Civil rights & First Amendment | First Amendment Center …

Monday, September 16, 2002

The First Amendment played a crucial role in the epic struggles of the civil rights movement of the 1950s and 60s, when Dr. Martin Luther King Jr. and countless others engaged in sit-ins, protests, marches and other demonstrations to force social change.

The rights of free speech and assembly enabled civil rights protesters on the streets of Birmingham and Selma, Ala., and other cities throughout the South to force society to improve the treatment of African-Americans.

The First Amendment right of assembly was the foundation of the civil rights movement of the 1950s, said Western Kentucky University journalism professor Linda Lumsden, who has written on the role of freedom of assembly in the womens-suffrage movement.

The civil rights movement featured various forms of free expression, University of Columbia law professor Jack Greenberg said in an interview in 1999.

Greenberg, who served as the director-counsel of the NAACP Legal Defense and Educational Fund, Inc. from 1961 until 1984, listed the petition for redress of grievances by students in Columbia, S.C., the march from Selma to Birmingham, the freedom rides, the sit-ins and the demonstrations in Birmingham as prime examples of civil rights advocates engaging in First Amendment-protected activities.

University of Pennsylvania professor Robert Richards, author of Freedoms Voice: The Perilous Present and Uncertain Future of the First Amendment, agreed that the First Amendment was the key tool of the civil rights movement.

Without the First Amendment and the protections breathed into it by the courts, the movement would not have flourished as much as it did, Richards said.

Lumsden said that the peaceful, nonviolent protesting raised public consciousness, challenged peoples beliefs and attacked the forces of power.

The Supreme Court is influenced by the cultural, political and societal influences of the times, Lumsden said.

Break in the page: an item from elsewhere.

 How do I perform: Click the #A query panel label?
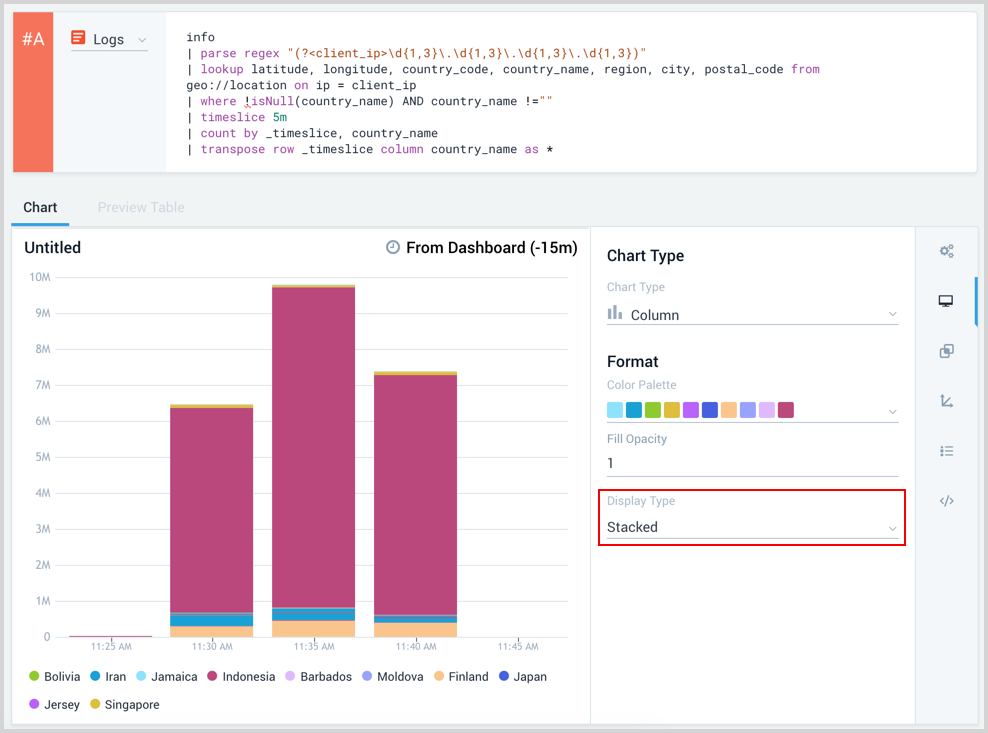(x=33, y=38)
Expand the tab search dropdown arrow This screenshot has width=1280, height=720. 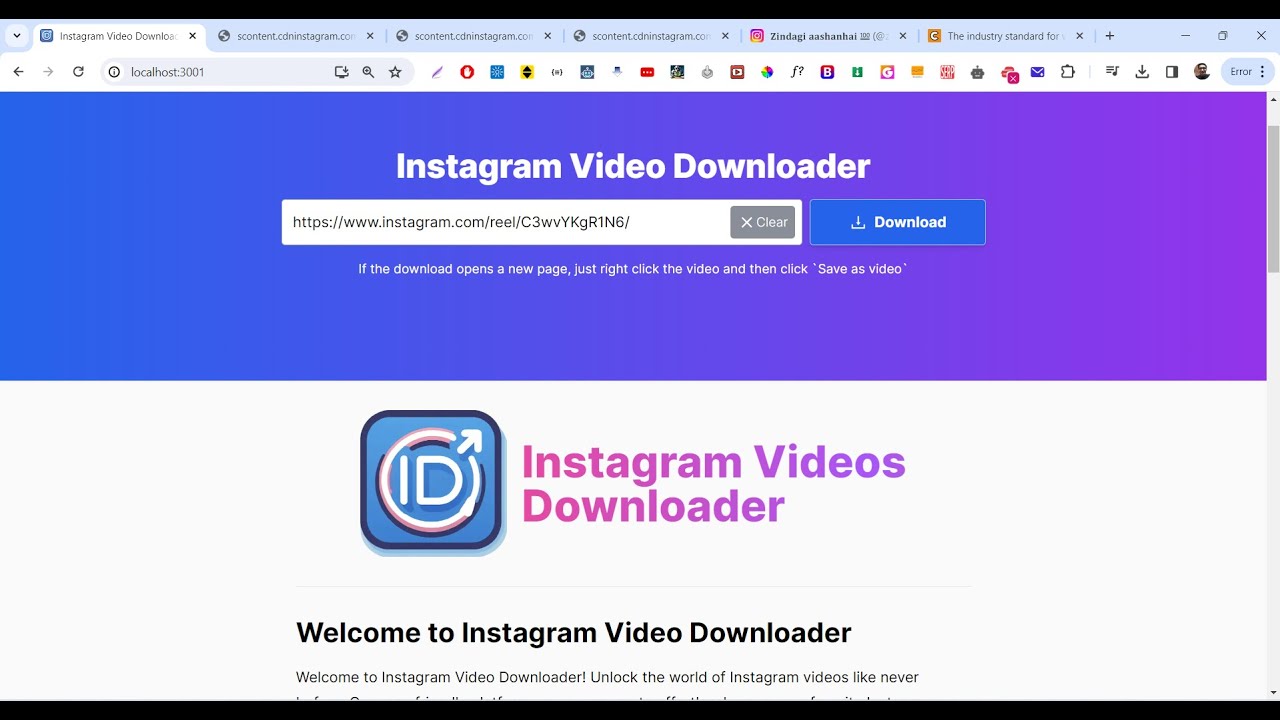point(17,36)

It helped the civil rights protesters that their cause was so sympathetic.

Not only was the First Amendment essential to the civil rights movement, but the movement itself also galvanized First Amendment ideals into legal precedent. In his 1965 book The Negro and the First Amendment, legal scholar Harry Kalven foresaw the unique changes in First Amendment law that would grow out of the civil rights movement.

In fact, Kalven wrote, We may come to see the Negro as winning back for us the freedoms the Communists seemed to have lost for us, a reference to civil liberties sacrificed during the anticommunist red scare era of the 1950s and early 60s.

First Amendment expert Robert ONeil, founder of the Thomas Jefferson Center for the Protection of Free Expression, said many areas of First Amendment law were shaped by the civil rights movement.

The sources of pressure created by the civil rights movement coincided at a time when the courts were receptive to the expansion of First Amendment principles, ONeil said.

The cases that grew out of civil rights-era activism clearly show the force of the First Amendment in persuading the Supreme Court to issue rulings in favor of the demonstrators. Nearly all the cases involving the civil rights movement were decided on First Amendment grounds, Greenberg said.

Margaret Blanchard, the William Rand Kenan journalism professor at the University of North Carolina, said that the civil rights protesters broke new ground in organizing together for certain causes, using various kinds of symbolic expression and emphasizing the right to march.

Blanchard said numerous court decisions across the country sided with civil rights protesters who challenged parade ordinances. The ordinances vested too much power in city officials who could and sometimes would deny permits because they disliked the group or its cause.

The Supreme Court issued several rulings protecting civil rights advocates from criminal charges for engaging in First Amendment-protected activity. In the 1963 decision Edwards v. South Carolina, the high court struck down the breach-of-the-peace convictions of 187 African-American students who marched to the South Carolina Statehouse carrying signs with messages such as Down with Segregation.

Saying the circumstances in this case reflect an exercise of these basic constitutional rights in their most pristine and classic form, the Court ruled that the government could not criminalize the peaceful expression of unpopular views.

In its 1961 decision Garner v. Louisiana, the court overturned the disturbing-the-peace convictions of five African-Americans who engaged in sit-ins at an all-white caf counter in Baton Rouge. In his concurring opinion, Justice John Harlan wrote that a sit-in demonstration is as much a part of the free trade of ideas as is verbal expression.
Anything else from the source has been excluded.